#### Exercise text
-- -- --

Phylogenetic reconstruction based on two non-structural (polymerase and pTP) and two structural (penton and hexon) protein sequences clearly supported the inclusion of the newly assembled PaAdV-1 in the genus Atadenovirus. In the resulting ML tree based on concatenated amino acid sequences of four selected AdVs genes, the novel PaAdV-1 occupied a distinct sub-clade position with strong bootstrap support, when compared with other sub-clades within the genus Atadenovirus (Figure 4), suggesting that it may represent an ancient evolutionary lineage within the genus. Using the same set of concatenated protein sequences, we found that the maximum inter-lineage sequence identity values between the novel PaAdV-1 and other atadenoviruses were >63% (PaAdV-1 vs. DAdV), >62.5% (PaAdV-1 vs. PsAdV-3), and >61.0% (PaAdV-1 vs. ruminant atadenoviruses), which mirrored the distinct phylogenetic position of this novel PaAdV-1. Furthermore, neighbour joining (NJ) phylogenetic inference of the concatenated protein sequences and the ML trees based on individual protein sequences of the complete polymerase, penton, and hexon genes demonstrated similar tree topologies for the representatives of atadenoviruses species. For example, all of these ML trees based on individual genes showed that the novel PaAdV-1 was placed phylogenetically into a distinct sub-clade from all other atadenoviruses (supported by a strong bootstrap) and did not show any obvious close evolutionary relationship. However, ML phylogeny based on the amino acid sequences of the complete pTP gene supported the closest relationship of novel PaAdV-1 with reptilian and bird atadenoviruses. Remarkably, in contrast to the previous studies where authors proposed the reptilian origin of atadenoviruses based on the comparison of phylogenetic trees of the adenoviruses, using a partial DNA polymerase gene , our resulting tress consistently demonstrated that atadenoviruses might have first evolved in a bird species that was present before the passerines and psittacine clades separated and was the ancestor of both clades (Figure 4).

-- -- --

Resume the passage on the phylogenetic placement of PaAdV-1, picking up after its final sentence.

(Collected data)
-- -- --

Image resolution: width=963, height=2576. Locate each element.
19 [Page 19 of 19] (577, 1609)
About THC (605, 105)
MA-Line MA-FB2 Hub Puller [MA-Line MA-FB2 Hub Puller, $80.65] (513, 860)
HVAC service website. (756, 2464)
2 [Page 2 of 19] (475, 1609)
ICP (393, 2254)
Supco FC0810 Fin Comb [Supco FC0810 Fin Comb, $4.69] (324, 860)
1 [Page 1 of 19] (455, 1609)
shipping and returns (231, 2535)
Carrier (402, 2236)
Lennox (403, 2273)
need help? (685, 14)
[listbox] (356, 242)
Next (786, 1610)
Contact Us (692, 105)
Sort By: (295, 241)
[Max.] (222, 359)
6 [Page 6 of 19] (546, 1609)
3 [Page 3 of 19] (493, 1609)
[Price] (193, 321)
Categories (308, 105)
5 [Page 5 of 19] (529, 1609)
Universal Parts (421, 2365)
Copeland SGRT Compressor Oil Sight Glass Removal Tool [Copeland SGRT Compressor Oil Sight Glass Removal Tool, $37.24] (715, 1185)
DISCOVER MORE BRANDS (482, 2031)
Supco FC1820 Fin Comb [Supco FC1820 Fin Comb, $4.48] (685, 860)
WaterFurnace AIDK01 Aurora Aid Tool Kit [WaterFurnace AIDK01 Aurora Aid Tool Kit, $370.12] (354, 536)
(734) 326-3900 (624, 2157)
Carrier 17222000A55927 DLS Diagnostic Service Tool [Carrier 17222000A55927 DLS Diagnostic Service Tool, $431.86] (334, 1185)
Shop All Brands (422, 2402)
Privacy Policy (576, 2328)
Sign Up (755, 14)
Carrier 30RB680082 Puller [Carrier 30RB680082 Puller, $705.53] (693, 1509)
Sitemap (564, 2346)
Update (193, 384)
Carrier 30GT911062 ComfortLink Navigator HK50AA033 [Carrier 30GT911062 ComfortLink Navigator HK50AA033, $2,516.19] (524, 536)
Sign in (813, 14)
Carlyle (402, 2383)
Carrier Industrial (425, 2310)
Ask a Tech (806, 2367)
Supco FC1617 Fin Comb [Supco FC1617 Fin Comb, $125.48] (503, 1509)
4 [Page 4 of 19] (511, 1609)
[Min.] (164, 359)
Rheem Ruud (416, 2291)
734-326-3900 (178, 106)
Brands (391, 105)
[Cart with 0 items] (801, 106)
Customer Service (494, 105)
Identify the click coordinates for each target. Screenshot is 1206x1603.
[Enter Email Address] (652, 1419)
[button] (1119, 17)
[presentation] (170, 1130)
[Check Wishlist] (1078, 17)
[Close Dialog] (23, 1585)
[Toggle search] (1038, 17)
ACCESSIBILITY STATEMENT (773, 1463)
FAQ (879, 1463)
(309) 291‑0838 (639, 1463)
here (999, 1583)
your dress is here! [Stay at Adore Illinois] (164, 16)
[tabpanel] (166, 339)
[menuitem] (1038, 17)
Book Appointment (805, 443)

-- -- --

#### Answer to this task
Figure 4. Phylogenetic tree shows the possible evolutionary relationship of novel passerine adenovirus 1 with other selected AdVs. Maximum likelihood (ML) tree was constructed by using concatenated amino acid sequences of the complete DNA-dependent DNA polymerase, pTP, penton, and hexon genes. Concatenated protein sequences were aligned with MAFTT (version 7.450)  in Geneious (version 10.2.2, Biomatters, Ltd., Auckland, New Zealand), under the BLOSUM62 scoring matrix and gap open penalty = 1.53. The gap >20 residues deleted from the alignments. The unrooted ML tree was constructed with PhyML  under the LG substitution model, and 1000 bootstrap re-samplings were chosen to generate ML trees, using tools available in Geneious (version 10.2.2, Biomatters, Ltd., Auckland, New Zealand). The numbers on the left show bootstrap values as percentages, and the labels at branch tips refer to original AdVs species name, followed by GenBank accession number in parentheses. The final tree is visualised with FigTree (version 1.4.4) . The five official genera are highlighted as different background colours, and novel passerine adenovirus 1 is shown in pink colour.